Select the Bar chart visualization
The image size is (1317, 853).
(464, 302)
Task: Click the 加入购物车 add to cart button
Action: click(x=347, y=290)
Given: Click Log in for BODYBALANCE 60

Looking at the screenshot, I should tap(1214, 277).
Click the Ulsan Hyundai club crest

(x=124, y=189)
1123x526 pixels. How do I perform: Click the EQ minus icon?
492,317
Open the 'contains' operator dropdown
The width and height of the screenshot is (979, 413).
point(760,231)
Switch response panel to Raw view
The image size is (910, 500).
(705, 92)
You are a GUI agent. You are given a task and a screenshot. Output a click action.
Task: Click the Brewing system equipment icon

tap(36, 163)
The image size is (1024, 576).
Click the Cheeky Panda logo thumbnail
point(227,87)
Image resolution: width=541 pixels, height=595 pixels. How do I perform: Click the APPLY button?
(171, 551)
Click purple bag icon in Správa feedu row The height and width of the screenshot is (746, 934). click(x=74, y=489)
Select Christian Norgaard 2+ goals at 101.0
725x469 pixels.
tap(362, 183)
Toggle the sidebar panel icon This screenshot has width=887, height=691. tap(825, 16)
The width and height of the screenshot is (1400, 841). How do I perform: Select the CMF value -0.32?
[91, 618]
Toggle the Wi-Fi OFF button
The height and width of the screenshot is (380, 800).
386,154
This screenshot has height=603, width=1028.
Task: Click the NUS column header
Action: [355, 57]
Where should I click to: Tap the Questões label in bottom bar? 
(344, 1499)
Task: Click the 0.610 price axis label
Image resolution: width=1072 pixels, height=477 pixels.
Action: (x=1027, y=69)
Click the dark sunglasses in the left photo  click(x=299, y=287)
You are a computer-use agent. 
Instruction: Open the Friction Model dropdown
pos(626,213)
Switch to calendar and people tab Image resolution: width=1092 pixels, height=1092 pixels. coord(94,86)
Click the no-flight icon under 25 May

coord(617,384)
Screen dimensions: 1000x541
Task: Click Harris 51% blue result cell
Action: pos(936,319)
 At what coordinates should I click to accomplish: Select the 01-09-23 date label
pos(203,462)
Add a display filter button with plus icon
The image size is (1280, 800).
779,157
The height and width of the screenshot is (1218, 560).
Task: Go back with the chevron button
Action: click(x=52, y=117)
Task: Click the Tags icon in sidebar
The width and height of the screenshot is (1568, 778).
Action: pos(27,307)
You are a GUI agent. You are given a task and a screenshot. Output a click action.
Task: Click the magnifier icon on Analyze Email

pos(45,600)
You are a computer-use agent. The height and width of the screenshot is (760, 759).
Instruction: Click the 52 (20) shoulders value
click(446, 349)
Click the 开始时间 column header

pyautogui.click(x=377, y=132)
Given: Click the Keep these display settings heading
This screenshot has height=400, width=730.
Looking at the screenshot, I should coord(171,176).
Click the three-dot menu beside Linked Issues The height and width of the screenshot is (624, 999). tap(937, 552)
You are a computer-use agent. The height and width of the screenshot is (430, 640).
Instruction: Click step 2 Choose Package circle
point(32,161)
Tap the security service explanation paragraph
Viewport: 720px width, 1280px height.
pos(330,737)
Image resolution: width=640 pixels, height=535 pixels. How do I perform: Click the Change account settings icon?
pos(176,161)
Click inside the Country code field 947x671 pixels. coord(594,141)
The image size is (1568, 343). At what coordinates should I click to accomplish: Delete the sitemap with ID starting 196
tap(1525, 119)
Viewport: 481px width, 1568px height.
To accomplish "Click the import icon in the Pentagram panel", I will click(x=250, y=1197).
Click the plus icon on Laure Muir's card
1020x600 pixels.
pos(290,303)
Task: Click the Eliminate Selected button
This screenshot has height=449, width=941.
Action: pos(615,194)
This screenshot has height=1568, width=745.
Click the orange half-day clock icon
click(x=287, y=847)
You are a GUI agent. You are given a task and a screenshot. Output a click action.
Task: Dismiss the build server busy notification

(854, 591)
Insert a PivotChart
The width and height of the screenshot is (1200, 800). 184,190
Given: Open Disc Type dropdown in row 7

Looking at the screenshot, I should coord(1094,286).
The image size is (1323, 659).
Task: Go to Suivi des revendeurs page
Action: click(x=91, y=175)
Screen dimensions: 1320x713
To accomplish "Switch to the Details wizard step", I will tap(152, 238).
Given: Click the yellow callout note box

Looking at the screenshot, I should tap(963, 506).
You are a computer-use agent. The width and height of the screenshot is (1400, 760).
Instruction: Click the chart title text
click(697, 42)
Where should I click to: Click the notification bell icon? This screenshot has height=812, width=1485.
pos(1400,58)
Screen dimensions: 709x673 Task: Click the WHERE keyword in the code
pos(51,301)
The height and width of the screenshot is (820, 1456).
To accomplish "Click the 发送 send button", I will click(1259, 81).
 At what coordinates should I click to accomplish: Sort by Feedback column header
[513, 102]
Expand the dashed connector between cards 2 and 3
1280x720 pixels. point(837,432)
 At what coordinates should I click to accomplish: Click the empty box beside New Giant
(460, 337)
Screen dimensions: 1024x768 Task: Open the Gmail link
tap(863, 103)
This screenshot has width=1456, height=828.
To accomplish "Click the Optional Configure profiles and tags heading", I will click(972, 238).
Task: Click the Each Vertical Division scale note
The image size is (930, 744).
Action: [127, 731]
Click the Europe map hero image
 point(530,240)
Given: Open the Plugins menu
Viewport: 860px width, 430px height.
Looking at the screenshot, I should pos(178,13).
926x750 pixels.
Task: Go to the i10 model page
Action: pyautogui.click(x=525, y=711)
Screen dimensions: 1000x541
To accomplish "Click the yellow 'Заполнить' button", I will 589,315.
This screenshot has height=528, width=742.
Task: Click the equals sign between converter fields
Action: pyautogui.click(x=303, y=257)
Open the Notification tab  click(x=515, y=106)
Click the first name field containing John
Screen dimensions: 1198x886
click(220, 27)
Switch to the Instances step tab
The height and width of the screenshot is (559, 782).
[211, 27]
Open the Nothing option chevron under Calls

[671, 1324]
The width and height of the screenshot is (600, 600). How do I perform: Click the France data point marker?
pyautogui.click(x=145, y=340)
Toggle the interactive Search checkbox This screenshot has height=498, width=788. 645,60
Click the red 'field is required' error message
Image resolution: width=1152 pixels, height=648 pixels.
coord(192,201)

» WHAT IS EXPECTED
Please give all the entries above again, exactly as they stand.

» RESULT FOR THIS TASK
Select the Bar chart visualization
The image size is (1317, 853).
(464, 302)
Task: Click the 加入购物车 add to cart button
Action: click(x=347, y=290)
Given: Click Log in for BODYBALANCE 60

Looking at the screenshot, I should tap(1214, 277).
Click the Ulsan Hyundai club crest

(x=124, y=189)
1123x526 pixels. How do I perform: Click the EQ minus icon?
492,317
Open the 'contains' operator dropdown
The width and height of the screenshot is (979, 413).
point(760,231)
Switch response panel to Raw view
The image size is (910, 500).
(705, 92)
You are a GUI agent. You are given a task and a screenshot. Output a click action.
Task: Click the Brewing system equipment icon

tap(36, 163)
The image size is (1024, 576).
Click the Cheeky Panda logo thumbnail
point(227,87)
Image resolution: width=541 pixels, height=595 pixels. How do I perform: Click the APPLY button?
(171, 551)
Click purple bag icon in Správa feedu row The height and width of the screenshot is (746, 934). click(x=74, y=489)
Select Christian Norgaard 2+ goals at 101.0
725x469 pixels.
tap(362, 183)
Toggle the sidebar panel icon This screenshot has width=887, height=691. tap(825, 16)
The width and height of the screenshot is (1400, 841). How do I perform: Select the CMF value -0.32?
[91, 618]
Toggle the Wi-Fi OFF button
The height and width of the screenshot is (380, 800).
386,154
This screenshot has height=603, width=1028.
Task: Click the NUS column header
Action: [355, 57]
Where should I click to: Tap the Questões label in bottom bar? 
(344, 1499)
Task: Click the 0.610 price axis label
Image resolution: width=1072 pixels, height=477 pixels.
Action: (x=1027, y=69)
Click the dark sunglasses in the left photo  click(x=299, y=287)
You are a computer-use agent. 
Instruction: Open the Friction Model dropdown
pos(626,213)
Switch to calendar and people tab Image resolution: width=1092 pixels, height=1092 pixels. coord(94,86)
Click the no-flight icon under 25 May

coord(617,384)
Screen dimensions: 1000x541
Task: Click Harris 51% blue result cell
Action: pos(936,319)
 At what coordinates should I click to accomplish: Select the 01-09-23 date label
pos(203,462)
Add a display filter button with plus icon
The image size is (1280, 800).
779,157
The height and width of the screenshot is (1218, 560).
Task: Go back with the chevron button
Action: click(x=52, y=117)
Task: Click the Tags icon in sidebar
The width and height of the screenshot is (1568, 778).
Action: pos(27,307)
You are a GUI agent. You are given a task and a screenshot. Output a click action.
Task: Click the magnifier icon on Analyze Email

pos(45,600)
You are a computer-use agent. The height and width of the screenshot is (760, 759).
Instruction: Click the 52 (20) shoulders value
click(446, 349)
Click the 开始时间 column header

pyautogui.click(x=377, y=132)
Given: Click the Keep these display settings heading
This screenshot has height=400, width=730.
Looking at the screenshot, I should coord(171,176).
Click the three-dot menu beside Linked Issues The height and width of the screenshot is (624, 999). tap(937, 552)
You are a computer-use agent. The height and width of the screenshot is (430, 640).
Instruction: Click step 2 Choose Package circle
point(32,161)
Tap the security service explanation paragraph
Viewport: 720px width, 1280px height.
pos(330,737)
Image resolution: width=640 pixels, height=535 pixels. How do I perform: Click the Change account settings icon?
pos(176,161)
Click inside the Country code field 947x671 pixels. coord(594,141)
The image size is (1568, 343). At what coordinates should I click to accomplish: Delete the sitemap with ID starting 196
tap(1525, 119)
Viewport: 481px width, 1568px height.
To accomplish "Click the import icon in the Pentagram panel", I will click(x=250, y=1197).
Click the plus icon on Laure Muir's card
1020x600 pixels.
pos(290,303)
Task: Click the Eliminate Selected button
This screenshot has height=449, width=941.
Action: pos(615,194)
This screenshot has height=1568, width=745.
Click the orange half-day clock icon
click(x=287, y=847)
You are a GUI agent. You are given a task and a screenshot. Output a click action.
Task: Dismiss the build server busy notification

(854, 591)
Insert a PivotChart
The width and height of the screenshot is (1200, 800). 184,190
Given: Open Disc Type dropdown in row 7

Looking at the screenshot, I should coord(1094,286).
The image size is (1323, 659).
Task: Go to Suivi des revendeurs page
Action: click(x=91, y=175)
Screen dimensions: 1320x713
To accomplish "Switch to the Details wizard step", I will tap(152, 238).
Given: Click the yellow callout note box

Looking at the screenshot, I should tap(963, 506).
You are a computer-use agent. The width and height of the screenshot is (1400, 760).
Instruction: Click the chart title text
click(697, 42)
Where should I click to: Click the notification bell icon? This screenshot has height=812, width=1485.
pos(1400,58)
Screen dimensions: 709x673 Task: Click the WHERE keyword in the code
pos(51,301)
The height and width of the screenshot is (820, 1456).
To accomplish "Click the 发送 send button", I will click(1259, 81).
 At what coordinates should I click to accomplish: Sort by Feedback column header
[513, 102]
Expand the dashed connector between cards 2 and 3
1280x720 pixels. point(837,432)
 At what coordinates should I click to accomplish: Click the empty box beside New Giant
(460, 337)
Screen dimensions: 1024x768 Task: Open the Gmail link
tap(863, 103)
This screenshot has width=1456, height=828.
To accomplish "Click the Optional Configure profiles and tags heading", I will click(972, 238).
Task: Click the Each Vertical Division scale note
The image size is (930, 744).
Action: [127, 731]
Click the Europe map hero image
 point(530,240)
Given: Open the Plugins menu
Viewport: 860px width, 430px height.
Looking at the screenshot, I should pos(178,13).
926x750 pixels.
Task: Go to the i10 model page
Action: pyautogui.click(x=525, y=711)
Screen dimensions: 1000x541
To accomplish "Click the yellow 'Заполнить' button", I will 589,315.
This screenshot has height=528, width=742.
Task: Click the equals sign between converter fields
Action: pyautogui.click(x=303, y=257)
Open the Notification tab  click(x=515, y=106)
Click the first name field containing John
Screen dimensions: 1198x886
click(220, 27)
Switch to the Instances step tab
The height and width of the screenshot is (559, 782).
[211, 27]
Open the Nothing option chevron under Calls

[671, 1324]
The width and height of the screenshot is (600, 600). How do I perform: Click the France data point marker?
pyautogui.click(x=145, y=340)
Toggle the interactive Search checkbox This screenshot has height=498, width=788. 645,60
Click the red 'field is required' error message
Image resolution: width=1152 pixels, height=648 pixels.
coord(192,201)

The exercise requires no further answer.